Synthesized Service Management Approach for Mobile Networks.

Alex Wanda
3
I have earlier written an article about CEM
– one of the approaches to providing service management systems to wireless mobile operators. In this article I focus on the synthesized approach to service management in mobile wireless networks.

In this approach, product managers are asked to define customer-focused Key Quality Indicators (KQIs) that are specifically relevant to their product or service. These KQIs are customer focused in the sense that they should cover the broad customer lifecycle from product acquisition at point of sale, through provisioning to actual usage of the product in the network. Once such KQIs are defined, existing network KPIs such as those derived from fault, performance and billing data are analysed and algorithms are defined to synthesize the KQI from measured KPI. Service Management is thus layered on top of Network Management as classically envisaged by the ITU-T in the TMN standards (see illustration below).
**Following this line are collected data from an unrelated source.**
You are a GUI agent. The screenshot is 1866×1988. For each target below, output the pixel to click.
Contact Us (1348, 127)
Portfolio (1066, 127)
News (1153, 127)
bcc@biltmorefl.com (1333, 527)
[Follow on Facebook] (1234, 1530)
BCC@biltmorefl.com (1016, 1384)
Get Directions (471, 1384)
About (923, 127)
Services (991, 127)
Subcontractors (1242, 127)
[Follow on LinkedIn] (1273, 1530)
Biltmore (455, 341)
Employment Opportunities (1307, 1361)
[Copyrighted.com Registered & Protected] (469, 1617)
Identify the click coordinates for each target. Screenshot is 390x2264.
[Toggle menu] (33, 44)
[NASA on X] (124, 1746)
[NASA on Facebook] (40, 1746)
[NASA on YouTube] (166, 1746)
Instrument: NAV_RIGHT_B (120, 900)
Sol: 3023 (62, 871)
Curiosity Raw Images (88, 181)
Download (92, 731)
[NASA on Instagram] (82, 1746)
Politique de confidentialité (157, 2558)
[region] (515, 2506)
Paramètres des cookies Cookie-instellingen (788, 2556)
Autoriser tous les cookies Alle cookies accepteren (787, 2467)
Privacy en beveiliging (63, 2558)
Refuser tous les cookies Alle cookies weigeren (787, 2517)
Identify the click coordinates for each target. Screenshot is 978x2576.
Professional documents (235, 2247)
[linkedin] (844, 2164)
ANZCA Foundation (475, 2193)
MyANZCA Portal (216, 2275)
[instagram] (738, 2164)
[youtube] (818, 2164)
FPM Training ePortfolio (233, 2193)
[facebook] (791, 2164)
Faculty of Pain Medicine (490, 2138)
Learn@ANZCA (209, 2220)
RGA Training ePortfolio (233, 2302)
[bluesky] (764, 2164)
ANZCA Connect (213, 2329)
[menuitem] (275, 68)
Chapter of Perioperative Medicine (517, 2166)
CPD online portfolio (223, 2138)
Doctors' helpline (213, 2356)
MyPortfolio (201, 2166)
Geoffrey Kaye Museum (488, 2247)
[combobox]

Such a Service Management solution demands a high degree of flexibility in the OSS as data must be combined together in a flexible and coherent way, accommodating the fact that it may be event or period based, the periods may differ, and the reporting elements may be different and so on. In general, weightings have to be applied to each KPI, based initially on the analyst’s best estimates, to provide a KQI that represents the underlying importance of each constituent KPI. Once the service is launched, these KQIs can be tested through customer research and the algorithms refined – a process that is clearly not without significant cost.

Unlike in fixed networks where the SAP (service access points) location are fixed and therefore end-to-end service performance views can be obtained by installing monitoring equipment, this is not the case with wireless mobile networks where the mobile terminal which is the SAP is mobile. Since the path taken by a service bearer through the network is less complex, it is therefore easier to relate the service performance to underlying network performance indicators.

By contrast, the bearer path in a wireless network is almost totally determined by the location of the subscriber (defining the path through the BSS/RAN and SGSN/VMSC) and the service selected (defining the GGSN and service platform such as WAP gateway, MMSC and GMLC). Matching specific network element performance to a specific service instance would therefore require very dynamic information about routing and therefore is often only attempted at a much more gross level. Synthesized Service Management in a wireless network is thus an extremely difficult and challenging task but one with potentially high rewards.